The final structure and terms of the financing will be subject to market conditions and may change materially from the assumptions described above. Changes in the assumptions described above would result in changes to various components of the unaudited pro forma condensed combined balance sheet, including cash and cash equivalents, long—term debt and additional paid—in capital, and various components of the unaudited pro forma condensed combined statement of income including interest expense, earnings per share and weighted average shares outstanding. Depending upon the nature of the changes, the impact on the pro forma financial information could be material.
The unaudited pro forma condensed combined statement of income does not reflect the non—recurring expenses expected to be incurred in connection with the Transactions, including fees to attorneys, accountants and other professional advisors, and other transaction—related costs that will not be capitalized. However, the impact of such expenses are reflected in the unaudited pro forma condensed combined balance sheet as a decrease to retained earnings and a corresponding decrease to cash.
The pro forma financial statements do not reflect the restructuring or integration activities that have yet to be determined or other costs that may be incurred to achieve cost or growth synergies subsequent to the closing of the Transactions. As no assurance can be made that the costs will be incurred or the cost or growth synergies will be achieved, no adjustment has been made. Further, the pro forma financial statements do not reflect the effect of any regulatory actions that may impact SJI’s or ETG’s financial results when the Transactions are completed or the $10.0 million aggregate cash purchase of Elkton or Elkton’s assets, liabilities or results, which are considered immaterial for purposes of the pro forma financial statements.
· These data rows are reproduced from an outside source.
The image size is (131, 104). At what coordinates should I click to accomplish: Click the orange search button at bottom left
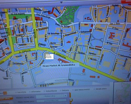click(6, 99)
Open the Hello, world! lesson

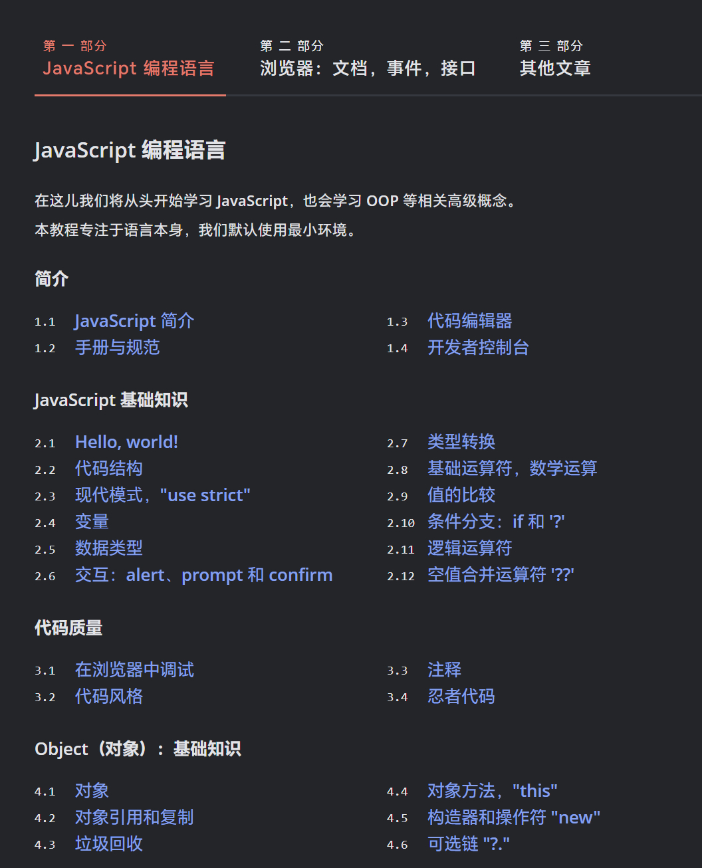coord(126,442)
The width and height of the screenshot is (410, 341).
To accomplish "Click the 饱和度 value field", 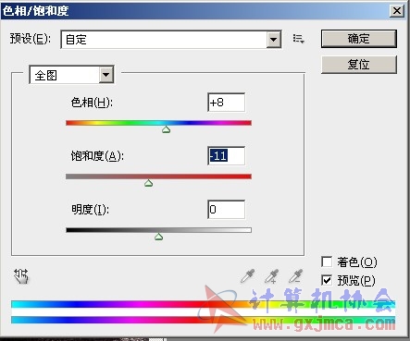I will click(227, 156).
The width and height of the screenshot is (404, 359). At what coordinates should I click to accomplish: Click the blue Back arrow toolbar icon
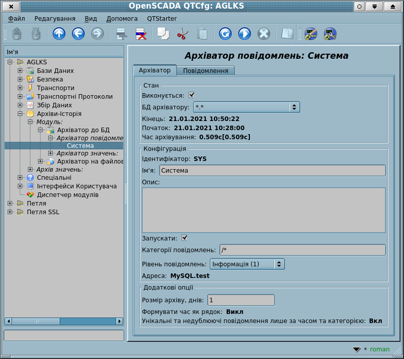click(78, 34)
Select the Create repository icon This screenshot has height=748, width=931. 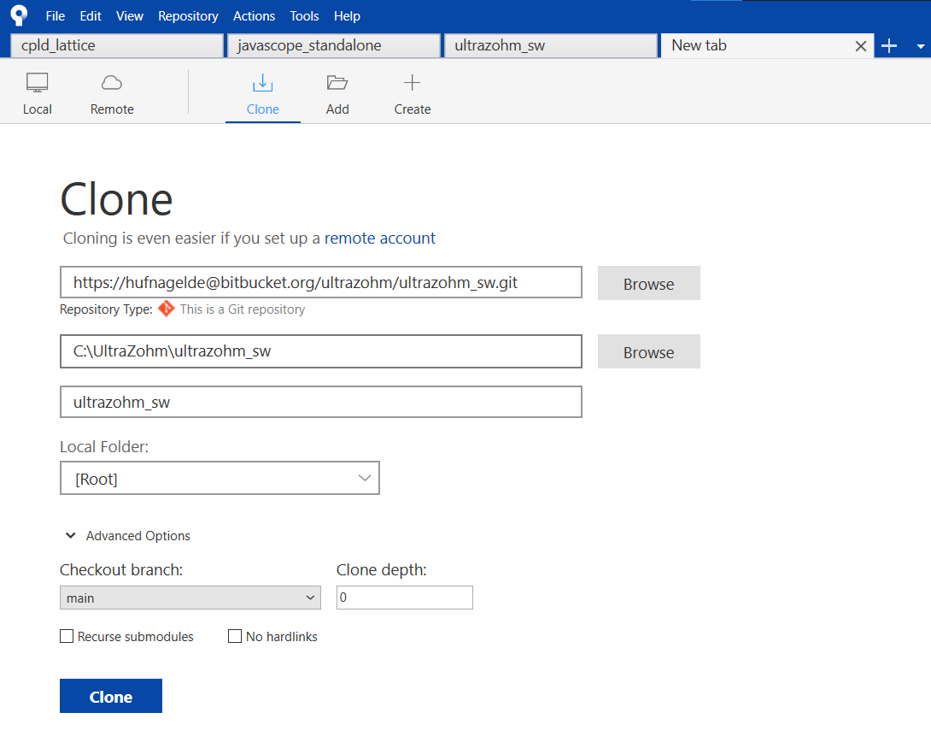pos(412,92)
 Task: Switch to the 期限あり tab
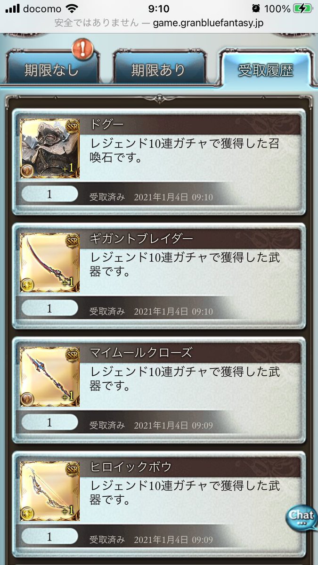point(158,70)
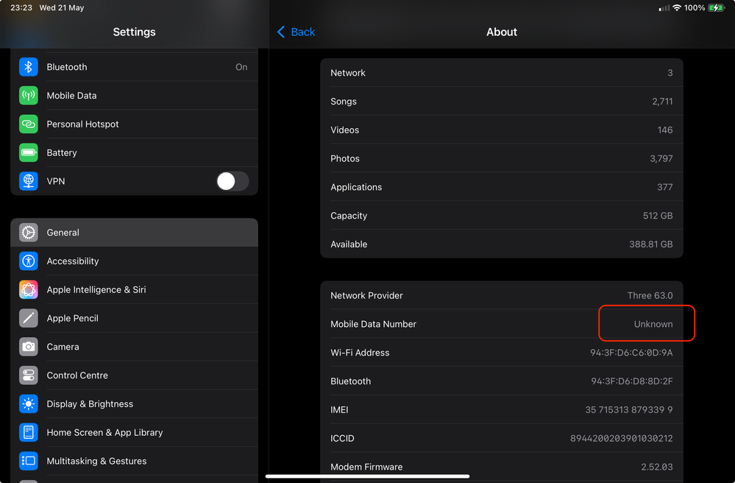The width and height of the screenshot is (735, 483).
Task: Tap the Network Provider row showing Three 63.0
Action: click(501, 295)
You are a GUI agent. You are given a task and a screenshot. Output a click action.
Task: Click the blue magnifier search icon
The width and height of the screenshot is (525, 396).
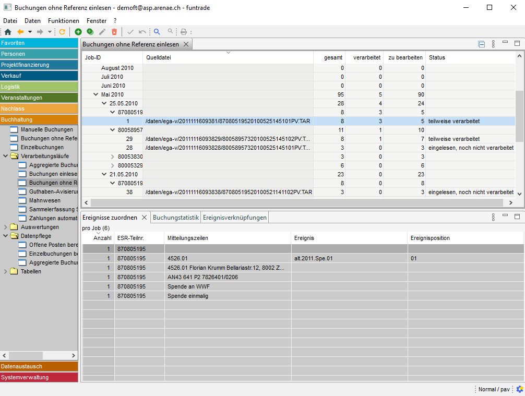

2. | Purchase Price and Preliminary Purchase Price Allocation |
The pro forma adjustments include a preliminary allocation of the estimated purchase price of ETG to the estimated fair values of assets acquired and liabilities assumed at the acquisition date. The final allocation of the purchase price could differ materially from the preliminary allocation primarily because market prices, interest rates and other valuation variables will fluctuate over time and be different at the time of completion of the Transactions compared to the amounts assumed for the pro forma adjustments. As part of the acquisition, SJI will not acquire any cash or cash equivalent assets of ETG at the time of close. Therefore, the estimated purchase price used in the preliminary purchase price allocation is $1.69 billion, which is subject to customary post—closing adjustments for the net working capital of ETG, the amount of which is to be determined and agreed to after closing, subject to a review period in accordance with the Purchase Agreement. Accordingly, no purchase price adjustment has been reflected in the pro forma financial statements.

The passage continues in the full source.